-------- TASK INPUT

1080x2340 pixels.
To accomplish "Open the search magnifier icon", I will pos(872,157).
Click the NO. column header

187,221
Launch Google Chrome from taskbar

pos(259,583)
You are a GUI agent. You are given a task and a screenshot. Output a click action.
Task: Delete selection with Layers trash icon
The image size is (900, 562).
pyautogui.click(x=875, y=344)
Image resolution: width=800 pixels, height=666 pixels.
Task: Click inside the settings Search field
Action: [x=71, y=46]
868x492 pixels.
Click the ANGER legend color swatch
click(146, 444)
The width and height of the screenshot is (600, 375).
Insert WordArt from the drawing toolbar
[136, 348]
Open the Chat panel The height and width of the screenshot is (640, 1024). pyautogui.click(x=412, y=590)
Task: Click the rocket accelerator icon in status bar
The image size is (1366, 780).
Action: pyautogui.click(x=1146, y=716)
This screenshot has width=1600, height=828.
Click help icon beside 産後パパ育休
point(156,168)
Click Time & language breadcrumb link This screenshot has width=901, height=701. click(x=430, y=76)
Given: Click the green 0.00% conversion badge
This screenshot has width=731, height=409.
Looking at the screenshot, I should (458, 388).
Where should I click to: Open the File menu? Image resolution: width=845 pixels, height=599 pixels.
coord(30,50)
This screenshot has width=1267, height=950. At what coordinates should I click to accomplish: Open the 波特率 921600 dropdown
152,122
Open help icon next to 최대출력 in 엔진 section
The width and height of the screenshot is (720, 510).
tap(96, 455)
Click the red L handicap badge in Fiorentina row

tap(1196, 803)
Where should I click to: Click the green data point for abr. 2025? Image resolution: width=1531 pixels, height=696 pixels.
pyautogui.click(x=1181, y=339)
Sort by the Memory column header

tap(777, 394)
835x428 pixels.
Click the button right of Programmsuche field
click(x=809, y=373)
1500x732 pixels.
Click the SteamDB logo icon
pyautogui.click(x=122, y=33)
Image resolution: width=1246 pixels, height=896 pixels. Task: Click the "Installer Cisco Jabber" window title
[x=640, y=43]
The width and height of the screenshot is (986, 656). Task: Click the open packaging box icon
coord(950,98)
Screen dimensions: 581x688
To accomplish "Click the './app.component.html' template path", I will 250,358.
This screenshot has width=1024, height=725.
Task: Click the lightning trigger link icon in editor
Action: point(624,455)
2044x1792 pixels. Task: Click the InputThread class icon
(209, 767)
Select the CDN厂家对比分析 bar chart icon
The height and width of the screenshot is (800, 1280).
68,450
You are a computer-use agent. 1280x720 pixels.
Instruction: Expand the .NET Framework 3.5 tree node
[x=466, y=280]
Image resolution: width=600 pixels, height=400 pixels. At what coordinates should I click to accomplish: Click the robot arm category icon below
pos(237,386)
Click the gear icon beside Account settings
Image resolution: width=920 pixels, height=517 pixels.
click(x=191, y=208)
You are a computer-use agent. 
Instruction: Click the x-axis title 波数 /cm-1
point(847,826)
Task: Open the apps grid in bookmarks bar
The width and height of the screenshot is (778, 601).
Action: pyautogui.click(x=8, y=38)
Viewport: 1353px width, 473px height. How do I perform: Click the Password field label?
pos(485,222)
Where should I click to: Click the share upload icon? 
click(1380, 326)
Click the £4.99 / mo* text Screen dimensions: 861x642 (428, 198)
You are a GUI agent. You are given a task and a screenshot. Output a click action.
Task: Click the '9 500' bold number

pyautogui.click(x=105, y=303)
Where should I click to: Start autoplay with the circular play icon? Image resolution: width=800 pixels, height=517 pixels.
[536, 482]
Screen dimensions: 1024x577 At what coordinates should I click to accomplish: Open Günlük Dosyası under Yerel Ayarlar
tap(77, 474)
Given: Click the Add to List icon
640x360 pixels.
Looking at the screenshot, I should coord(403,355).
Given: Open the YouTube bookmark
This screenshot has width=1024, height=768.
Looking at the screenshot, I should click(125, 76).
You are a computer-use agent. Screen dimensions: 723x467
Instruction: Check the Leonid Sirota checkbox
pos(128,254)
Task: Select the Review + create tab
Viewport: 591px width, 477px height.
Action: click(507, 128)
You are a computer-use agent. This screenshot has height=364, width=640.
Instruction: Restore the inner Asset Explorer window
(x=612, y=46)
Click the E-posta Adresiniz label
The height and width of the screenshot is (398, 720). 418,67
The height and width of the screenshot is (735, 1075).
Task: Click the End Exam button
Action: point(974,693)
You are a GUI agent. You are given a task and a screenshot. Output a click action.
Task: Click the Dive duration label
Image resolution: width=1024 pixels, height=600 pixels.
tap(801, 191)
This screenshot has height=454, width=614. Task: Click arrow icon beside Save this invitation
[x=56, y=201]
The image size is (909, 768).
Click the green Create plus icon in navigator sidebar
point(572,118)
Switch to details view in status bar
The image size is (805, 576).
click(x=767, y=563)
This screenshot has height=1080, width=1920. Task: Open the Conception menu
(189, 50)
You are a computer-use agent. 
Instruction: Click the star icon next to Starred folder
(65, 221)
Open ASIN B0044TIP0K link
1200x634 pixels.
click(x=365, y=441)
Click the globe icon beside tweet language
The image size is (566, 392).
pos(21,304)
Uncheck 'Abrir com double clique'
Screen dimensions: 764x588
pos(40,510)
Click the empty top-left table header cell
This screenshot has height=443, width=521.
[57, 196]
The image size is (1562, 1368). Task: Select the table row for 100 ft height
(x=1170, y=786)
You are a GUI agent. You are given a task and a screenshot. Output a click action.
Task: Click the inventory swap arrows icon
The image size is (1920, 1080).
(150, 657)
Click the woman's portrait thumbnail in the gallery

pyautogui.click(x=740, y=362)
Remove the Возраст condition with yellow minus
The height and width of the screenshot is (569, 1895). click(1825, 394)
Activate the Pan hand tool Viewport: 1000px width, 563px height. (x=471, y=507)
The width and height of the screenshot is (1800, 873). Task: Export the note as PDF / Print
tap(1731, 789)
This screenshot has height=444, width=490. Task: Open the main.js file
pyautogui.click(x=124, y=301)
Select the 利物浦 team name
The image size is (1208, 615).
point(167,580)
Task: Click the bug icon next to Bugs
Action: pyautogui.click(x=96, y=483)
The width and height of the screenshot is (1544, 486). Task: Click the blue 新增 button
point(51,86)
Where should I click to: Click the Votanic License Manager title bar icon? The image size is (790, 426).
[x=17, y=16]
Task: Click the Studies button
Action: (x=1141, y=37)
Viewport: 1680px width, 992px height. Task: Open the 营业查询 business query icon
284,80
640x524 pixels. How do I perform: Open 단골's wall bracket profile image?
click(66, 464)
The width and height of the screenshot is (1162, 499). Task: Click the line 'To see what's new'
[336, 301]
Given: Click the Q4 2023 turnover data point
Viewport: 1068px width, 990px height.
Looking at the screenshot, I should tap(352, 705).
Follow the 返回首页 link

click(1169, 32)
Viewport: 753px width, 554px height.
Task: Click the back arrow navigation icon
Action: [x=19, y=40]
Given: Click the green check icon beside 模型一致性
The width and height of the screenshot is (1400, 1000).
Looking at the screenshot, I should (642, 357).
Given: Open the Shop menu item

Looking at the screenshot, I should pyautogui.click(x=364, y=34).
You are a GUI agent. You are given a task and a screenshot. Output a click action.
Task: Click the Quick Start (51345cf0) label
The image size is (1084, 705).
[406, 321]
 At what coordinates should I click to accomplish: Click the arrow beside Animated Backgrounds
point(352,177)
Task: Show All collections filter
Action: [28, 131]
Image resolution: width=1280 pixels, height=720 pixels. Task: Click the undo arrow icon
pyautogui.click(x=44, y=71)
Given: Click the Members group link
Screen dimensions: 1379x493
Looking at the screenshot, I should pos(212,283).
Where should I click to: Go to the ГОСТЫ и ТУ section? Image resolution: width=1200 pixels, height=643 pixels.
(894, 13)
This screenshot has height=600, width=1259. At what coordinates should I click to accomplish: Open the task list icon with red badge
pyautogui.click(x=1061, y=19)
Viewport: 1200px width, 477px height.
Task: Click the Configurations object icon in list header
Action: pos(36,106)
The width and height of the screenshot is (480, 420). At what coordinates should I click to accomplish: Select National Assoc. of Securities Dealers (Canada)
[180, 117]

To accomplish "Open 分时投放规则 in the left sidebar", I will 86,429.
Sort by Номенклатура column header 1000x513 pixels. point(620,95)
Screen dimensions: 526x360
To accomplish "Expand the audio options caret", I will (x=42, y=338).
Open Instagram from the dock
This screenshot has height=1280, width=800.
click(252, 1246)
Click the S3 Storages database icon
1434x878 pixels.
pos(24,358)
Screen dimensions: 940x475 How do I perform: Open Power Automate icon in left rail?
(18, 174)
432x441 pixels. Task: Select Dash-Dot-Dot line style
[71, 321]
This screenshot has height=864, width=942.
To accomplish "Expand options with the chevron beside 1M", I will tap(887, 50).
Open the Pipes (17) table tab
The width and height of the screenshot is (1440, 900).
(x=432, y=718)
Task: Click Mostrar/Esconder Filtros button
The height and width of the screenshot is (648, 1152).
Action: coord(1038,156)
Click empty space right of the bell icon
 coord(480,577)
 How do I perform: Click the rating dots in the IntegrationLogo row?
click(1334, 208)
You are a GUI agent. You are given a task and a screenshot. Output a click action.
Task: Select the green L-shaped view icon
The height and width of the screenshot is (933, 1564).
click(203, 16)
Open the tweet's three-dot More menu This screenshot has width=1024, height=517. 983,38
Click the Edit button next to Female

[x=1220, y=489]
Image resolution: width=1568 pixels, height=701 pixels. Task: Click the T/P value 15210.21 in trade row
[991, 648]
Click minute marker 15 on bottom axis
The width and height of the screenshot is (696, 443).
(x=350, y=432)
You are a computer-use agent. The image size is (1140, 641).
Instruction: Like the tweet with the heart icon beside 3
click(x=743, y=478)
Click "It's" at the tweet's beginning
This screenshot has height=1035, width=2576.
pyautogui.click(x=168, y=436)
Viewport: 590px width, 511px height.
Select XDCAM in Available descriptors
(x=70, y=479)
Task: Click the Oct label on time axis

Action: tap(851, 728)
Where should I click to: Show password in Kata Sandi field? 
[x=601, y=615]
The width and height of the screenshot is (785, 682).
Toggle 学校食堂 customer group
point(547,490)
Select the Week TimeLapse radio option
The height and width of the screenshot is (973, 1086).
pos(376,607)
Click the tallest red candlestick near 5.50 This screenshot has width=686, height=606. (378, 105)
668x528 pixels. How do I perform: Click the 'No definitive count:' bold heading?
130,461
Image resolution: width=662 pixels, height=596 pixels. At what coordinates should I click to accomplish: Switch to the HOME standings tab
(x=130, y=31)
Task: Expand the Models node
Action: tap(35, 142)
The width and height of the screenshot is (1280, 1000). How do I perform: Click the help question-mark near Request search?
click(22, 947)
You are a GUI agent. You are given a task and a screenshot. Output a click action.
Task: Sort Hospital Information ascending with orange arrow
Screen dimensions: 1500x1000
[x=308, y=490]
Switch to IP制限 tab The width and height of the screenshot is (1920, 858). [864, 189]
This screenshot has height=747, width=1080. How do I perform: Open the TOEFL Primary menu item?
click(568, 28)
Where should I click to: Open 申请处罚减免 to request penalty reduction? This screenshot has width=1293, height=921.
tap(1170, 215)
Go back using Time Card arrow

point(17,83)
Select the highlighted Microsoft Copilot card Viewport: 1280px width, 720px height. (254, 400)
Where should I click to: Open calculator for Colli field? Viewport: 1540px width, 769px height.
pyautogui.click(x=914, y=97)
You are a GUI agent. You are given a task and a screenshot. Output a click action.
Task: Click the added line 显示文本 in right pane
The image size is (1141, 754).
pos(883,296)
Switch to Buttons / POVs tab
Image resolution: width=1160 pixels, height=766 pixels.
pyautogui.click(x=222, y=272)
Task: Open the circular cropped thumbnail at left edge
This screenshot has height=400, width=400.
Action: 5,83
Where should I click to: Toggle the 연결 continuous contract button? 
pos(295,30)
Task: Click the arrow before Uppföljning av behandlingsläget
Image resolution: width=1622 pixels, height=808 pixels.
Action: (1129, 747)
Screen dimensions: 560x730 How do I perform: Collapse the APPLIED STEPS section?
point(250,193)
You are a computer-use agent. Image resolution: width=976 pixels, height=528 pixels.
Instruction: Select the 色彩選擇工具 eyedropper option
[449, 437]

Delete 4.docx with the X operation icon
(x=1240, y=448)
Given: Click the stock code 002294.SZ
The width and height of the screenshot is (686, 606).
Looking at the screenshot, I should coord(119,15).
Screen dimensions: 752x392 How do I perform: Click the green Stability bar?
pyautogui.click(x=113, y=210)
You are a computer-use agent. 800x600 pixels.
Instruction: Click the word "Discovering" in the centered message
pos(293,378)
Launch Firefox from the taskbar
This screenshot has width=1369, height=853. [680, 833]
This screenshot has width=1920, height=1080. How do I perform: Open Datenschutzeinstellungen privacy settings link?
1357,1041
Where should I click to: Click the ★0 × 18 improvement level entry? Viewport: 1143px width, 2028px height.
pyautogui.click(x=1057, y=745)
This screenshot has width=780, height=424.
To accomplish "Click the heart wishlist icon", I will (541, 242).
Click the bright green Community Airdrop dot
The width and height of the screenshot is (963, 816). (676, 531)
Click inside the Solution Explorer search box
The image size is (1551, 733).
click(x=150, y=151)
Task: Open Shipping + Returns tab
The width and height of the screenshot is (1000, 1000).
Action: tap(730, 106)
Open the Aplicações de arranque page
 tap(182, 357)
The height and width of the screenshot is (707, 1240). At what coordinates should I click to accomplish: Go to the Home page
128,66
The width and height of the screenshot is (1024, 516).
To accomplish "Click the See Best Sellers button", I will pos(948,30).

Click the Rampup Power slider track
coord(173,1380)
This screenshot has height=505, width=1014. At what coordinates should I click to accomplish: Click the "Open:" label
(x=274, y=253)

----------------

TASK GOAL:
Determine how many lines of the data contain "computer" and give nothing but that number.

RESULT:
8